Webb doesn’t see the number of games as an inherent problem, but instead thinks it’s all about choosing your battles. “[The lack of time] affords people the luxury to be selective and play games that they might actually be interested in, and that tends to be the good games,” he says. “If you've got a good game, like Fallout 4 or Metal Gear Solid 5, for instance, I think people are just as motivated now as they were 5 years ago to chase down the elusive platinum or max them out Gamerscore-wise. At the end of the day, it's still a good bragging right to have amongst friends.”
Yet looking at the sheer number of hours it takes to fully complete some of the latest open world games is frankly terrifying. The listing on PS Trophies for the Witcher 3’s platinum suggests an average time frame of 100-150 hours, Mad Max at 50-75 and Metal Gear Solid 5 at over 150. AC Syndicate is one of the very few with a guideline of under fifty hours. Clearly I got distracted by tackling thieves and hijacking trains for funsies. Taking into account these averages, it would take more than 400 hours to gain every trophy in just these four games, and I haven’t even started on Just Cause 3.
But games aren’t about hours and lists. They’re about experiences, and a well designed Trophy list isn’t meant to be a chore. Bar ploughing down those 5000 destructibles, Syndicate’s requirements are largely fun and that’s what platinum hunters are looking for. Dan agrees. “Gamers on both of our sites for years have been after interesting lists, lists with creativity, originality, but more importantly, plenty of thought gone into them. That hasn't changed, I don't think,” he says. “Whether developers and publishers have stepped up to meet that though, well I'd argue that a lot haven't. In fact, some of them discount them as mere distractions, but if they view them that way they've lost the battle already. Achievements and Trophies should be used by them as a tool to maximise the fun and experience of their games. Too often they are just afterthoughts, which is a true shame.”
I’d batarang Batman: Arkham Knight straight into this category. It has the infuriating and somewhat careless addition of a Trophy that requires you to complete the whole game again on a new difficulty. Given Gotham’s open-world nature, this is a counterintuitive decision that made me immediately reject the quest for completion. ‘Oh yes, having spent tens of hours rooting around for collectibles, mines, and multitudinous hidden puzzles, let me just take the time to finish the same story again’. Said no-one.

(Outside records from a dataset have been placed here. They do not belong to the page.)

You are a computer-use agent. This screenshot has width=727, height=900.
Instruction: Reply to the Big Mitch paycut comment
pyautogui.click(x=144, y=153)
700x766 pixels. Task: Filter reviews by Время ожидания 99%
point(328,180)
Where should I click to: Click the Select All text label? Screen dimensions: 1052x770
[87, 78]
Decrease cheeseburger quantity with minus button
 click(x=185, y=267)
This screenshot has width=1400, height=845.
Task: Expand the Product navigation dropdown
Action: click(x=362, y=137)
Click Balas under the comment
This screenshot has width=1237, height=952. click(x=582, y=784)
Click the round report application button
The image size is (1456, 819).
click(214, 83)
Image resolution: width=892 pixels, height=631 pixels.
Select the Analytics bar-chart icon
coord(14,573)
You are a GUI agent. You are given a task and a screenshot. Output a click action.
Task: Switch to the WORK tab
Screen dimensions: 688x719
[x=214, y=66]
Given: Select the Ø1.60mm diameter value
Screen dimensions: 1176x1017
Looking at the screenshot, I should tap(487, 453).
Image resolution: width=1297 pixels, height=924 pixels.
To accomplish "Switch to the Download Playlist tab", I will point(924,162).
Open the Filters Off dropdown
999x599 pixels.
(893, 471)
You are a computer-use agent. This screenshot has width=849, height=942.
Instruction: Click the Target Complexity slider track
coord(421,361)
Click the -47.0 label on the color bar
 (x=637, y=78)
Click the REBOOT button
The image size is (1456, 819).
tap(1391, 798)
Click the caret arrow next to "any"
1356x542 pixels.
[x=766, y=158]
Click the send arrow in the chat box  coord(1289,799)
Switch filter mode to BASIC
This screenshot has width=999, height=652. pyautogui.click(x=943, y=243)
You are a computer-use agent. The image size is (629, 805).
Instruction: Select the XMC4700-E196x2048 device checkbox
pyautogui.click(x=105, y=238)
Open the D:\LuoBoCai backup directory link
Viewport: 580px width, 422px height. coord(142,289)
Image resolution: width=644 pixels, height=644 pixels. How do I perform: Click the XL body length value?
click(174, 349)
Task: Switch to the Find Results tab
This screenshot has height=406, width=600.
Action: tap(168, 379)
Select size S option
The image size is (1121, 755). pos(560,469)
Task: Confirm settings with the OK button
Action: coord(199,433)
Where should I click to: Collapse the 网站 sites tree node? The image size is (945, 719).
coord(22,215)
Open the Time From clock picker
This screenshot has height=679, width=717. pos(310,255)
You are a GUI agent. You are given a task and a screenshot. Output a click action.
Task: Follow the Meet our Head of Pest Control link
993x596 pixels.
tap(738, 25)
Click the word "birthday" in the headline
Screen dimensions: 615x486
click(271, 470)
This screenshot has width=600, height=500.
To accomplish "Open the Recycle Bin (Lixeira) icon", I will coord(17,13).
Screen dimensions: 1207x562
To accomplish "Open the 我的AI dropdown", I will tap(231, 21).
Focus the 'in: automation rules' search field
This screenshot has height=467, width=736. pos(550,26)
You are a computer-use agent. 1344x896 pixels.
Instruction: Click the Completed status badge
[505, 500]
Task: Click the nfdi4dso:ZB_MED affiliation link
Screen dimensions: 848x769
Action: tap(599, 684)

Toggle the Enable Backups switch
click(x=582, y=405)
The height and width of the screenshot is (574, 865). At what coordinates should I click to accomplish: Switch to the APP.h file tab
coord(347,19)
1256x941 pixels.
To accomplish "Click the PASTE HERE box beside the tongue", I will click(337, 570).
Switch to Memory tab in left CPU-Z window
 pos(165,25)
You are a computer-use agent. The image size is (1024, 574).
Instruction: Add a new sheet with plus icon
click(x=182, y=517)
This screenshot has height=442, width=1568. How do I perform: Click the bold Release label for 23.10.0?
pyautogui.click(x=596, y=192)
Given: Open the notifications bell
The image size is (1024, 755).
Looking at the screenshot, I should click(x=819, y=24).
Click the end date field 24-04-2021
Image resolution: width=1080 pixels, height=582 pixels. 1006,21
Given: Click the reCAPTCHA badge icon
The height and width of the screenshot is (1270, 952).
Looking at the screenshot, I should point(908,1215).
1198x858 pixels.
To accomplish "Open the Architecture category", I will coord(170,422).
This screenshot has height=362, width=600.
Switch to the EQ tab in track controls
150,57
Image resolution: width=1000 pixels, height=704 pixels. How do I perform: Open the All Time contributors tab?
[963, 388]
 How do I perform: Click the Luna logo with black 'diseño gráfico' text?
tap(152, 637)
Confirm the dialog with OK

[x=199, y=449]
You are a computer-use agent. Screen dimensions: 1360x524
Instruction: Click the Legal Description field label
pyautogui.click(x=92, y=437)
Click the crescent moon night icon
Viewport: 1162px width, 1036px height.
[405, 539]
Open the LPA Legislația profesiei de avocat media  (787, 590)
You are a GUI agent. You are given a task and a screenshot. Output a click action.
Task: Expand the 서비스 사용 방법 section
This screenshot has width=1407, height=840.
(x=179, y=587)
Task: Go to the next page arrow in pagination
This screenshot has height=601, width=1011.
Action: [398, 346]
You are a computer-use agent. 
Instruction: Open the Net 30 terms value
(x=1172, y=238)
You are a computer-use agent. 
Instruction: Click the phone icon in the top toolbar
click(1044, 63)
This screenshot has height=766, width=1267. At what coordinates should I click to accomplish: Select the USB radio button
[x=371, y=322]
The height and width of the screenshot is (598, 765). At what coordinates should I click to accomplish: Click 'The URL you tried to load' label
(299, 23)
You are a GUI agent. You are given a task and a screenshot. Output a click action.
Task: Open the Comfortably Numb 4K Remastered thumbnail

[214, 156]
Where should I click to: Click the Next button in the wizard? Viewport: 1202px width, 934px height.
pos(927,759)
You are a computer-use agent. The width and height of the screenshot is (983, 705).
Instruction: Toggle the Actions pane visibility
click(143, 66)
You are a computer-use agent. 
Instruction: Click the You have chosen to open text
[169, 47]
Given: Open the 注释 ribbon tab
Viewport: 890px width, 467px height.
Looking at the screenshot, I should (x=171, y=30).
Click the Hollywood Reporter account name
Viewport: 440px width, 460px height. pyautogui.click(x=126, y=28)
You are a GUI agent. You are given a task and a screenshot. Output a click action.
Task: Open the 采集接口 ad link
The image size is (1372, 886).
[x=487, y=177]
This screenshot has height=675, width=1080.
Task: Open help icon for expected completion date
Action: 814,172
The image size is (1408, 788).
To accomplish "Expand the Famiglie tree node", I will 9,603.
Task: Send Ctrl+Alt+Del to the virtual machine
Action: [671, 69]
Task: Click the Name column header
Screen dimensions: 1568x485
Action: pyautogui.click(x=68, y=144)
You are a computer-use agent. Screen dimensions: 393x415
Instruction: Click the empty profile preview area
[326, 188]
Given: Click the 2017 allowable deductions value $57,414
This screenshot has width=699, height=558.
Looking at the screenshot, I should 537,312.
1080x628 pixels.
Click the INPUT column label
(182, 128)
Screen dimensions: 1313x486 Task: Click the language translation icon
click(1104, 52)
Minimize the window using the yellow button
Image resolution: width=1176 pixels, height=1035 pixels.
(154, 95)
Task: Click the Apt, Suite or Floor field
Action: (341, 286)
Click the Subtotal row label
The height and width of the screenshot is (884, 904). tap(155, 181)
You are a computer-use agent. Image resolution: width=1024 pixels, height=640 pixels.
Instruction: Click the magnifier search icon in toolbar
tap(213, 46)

*Casually paints Batman disc with explosive gel*
Dan Webb is optimistic and even says it’s possible to get the Fallout 4’s shiny pot under your belt relatively easily with multiple saves, but I’m not convinced. It’s not even just a Trophy issue - they only list what’s there in the first place after all - it’s an indication of exactly how big games are altogether. Does every open-world game have to appear utterly unconquerable? If I’d had to get all the chests in Syndicate I would have given up long ago. I understand the size, investment and value proposition issues faced by AAA games, and would always rather there was plenty to do but can’t help but feel we’re all simultaneously gaining yet somehow losing out. Look what you could do if you didn’t have any other things to do.
But hey, I’m ready to pick my battles with certain games but I know when I’m beaten, I know when it’s too much. For now, I think I’m happy to take that Syndicate trophy as this year’s prize. At least I’ll only have one to dust.